**WHAT TO PRODUCE**
Rewrite the lines below, replacing "dictionary entry" with "dictionary item" and keeping everything else the same. Leave the pictures out.

◆ ◆ ◆ ◆

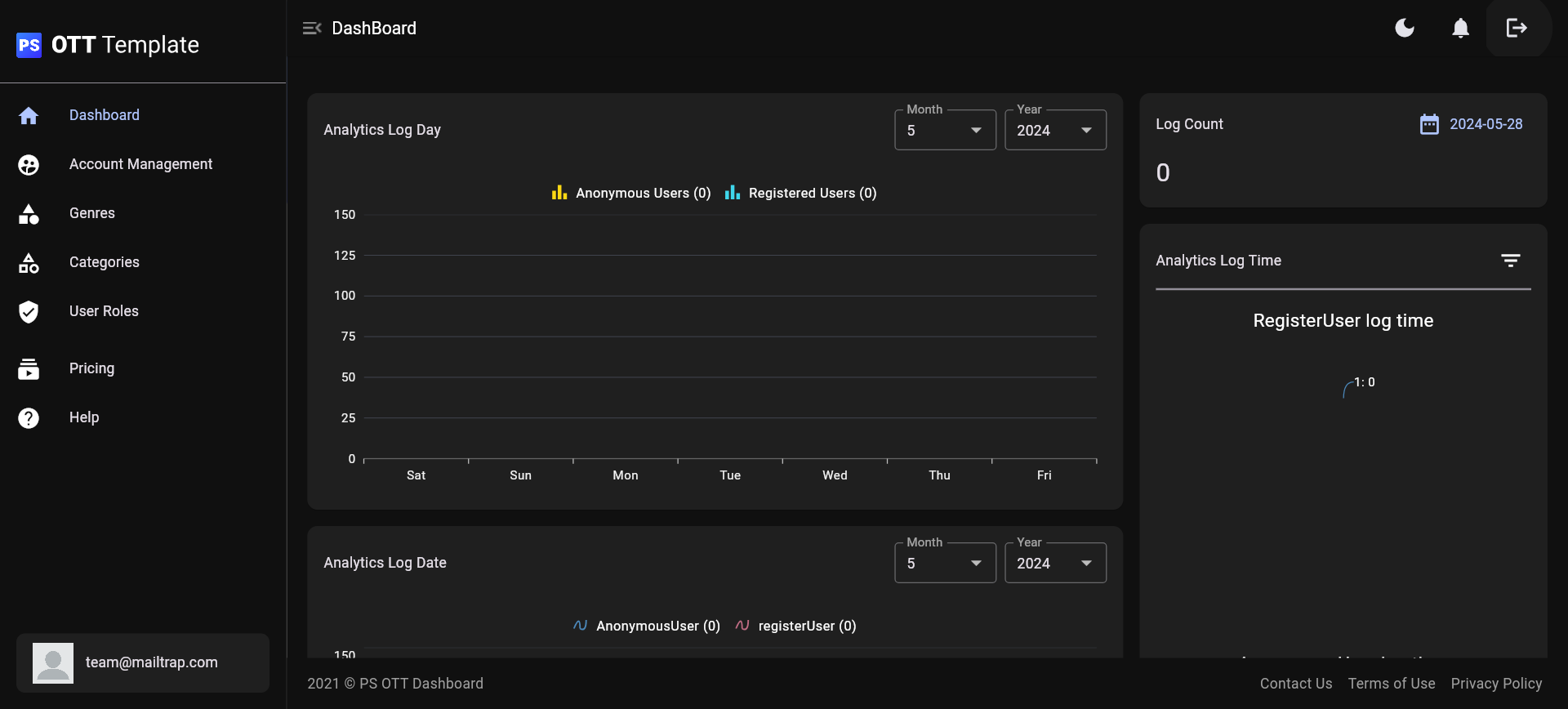
Task: Toggle dark mode with moon icon
Action: [x=1405, y=29]
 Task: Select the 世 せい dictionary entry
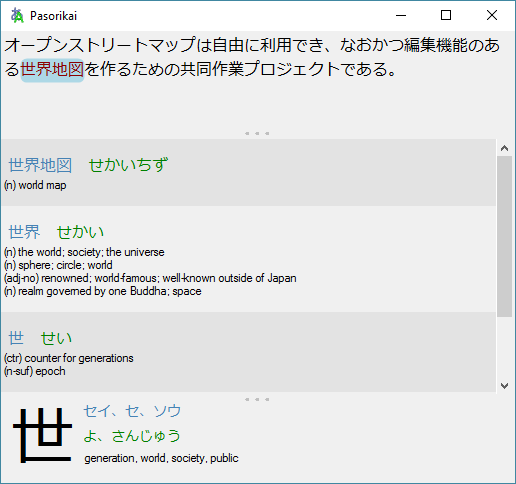[248, 352]
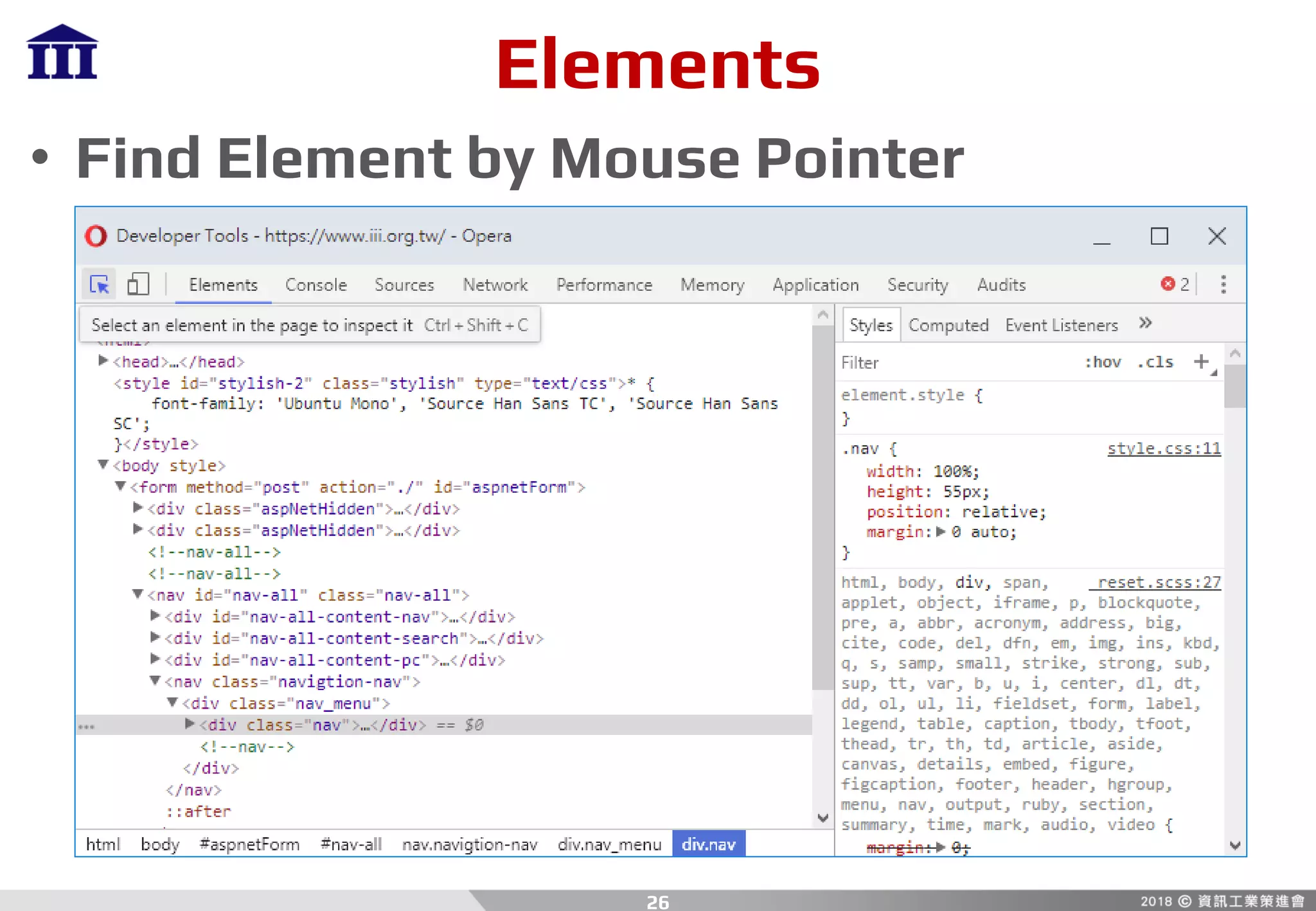
Task: Click the Opera logo icon
Action: click(x=96, y=236)
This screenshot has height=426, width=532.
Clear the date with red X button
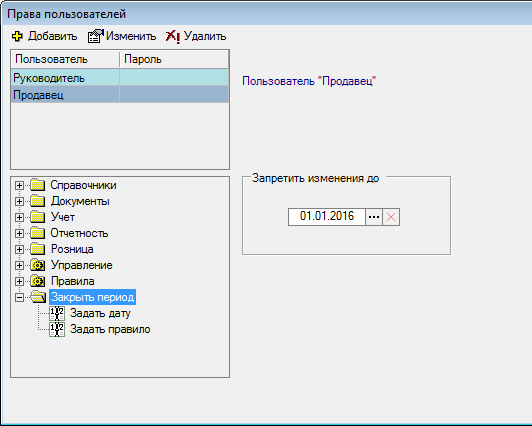click(x=391, y=217)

◆ ◆ ◆ ◆

**WRITTEN ANSWER**
Task: Toggle dark mode with moon icon
Action: [x=1405, y=29]
 Task: Select the 世 せい dictionary item
[248, 352]
Task: Click the Opera logo icon
Action: click(x=96, y=236)
This screenshot has height=426, width=532.
Clear the date with red X button
click(x=391, y=217)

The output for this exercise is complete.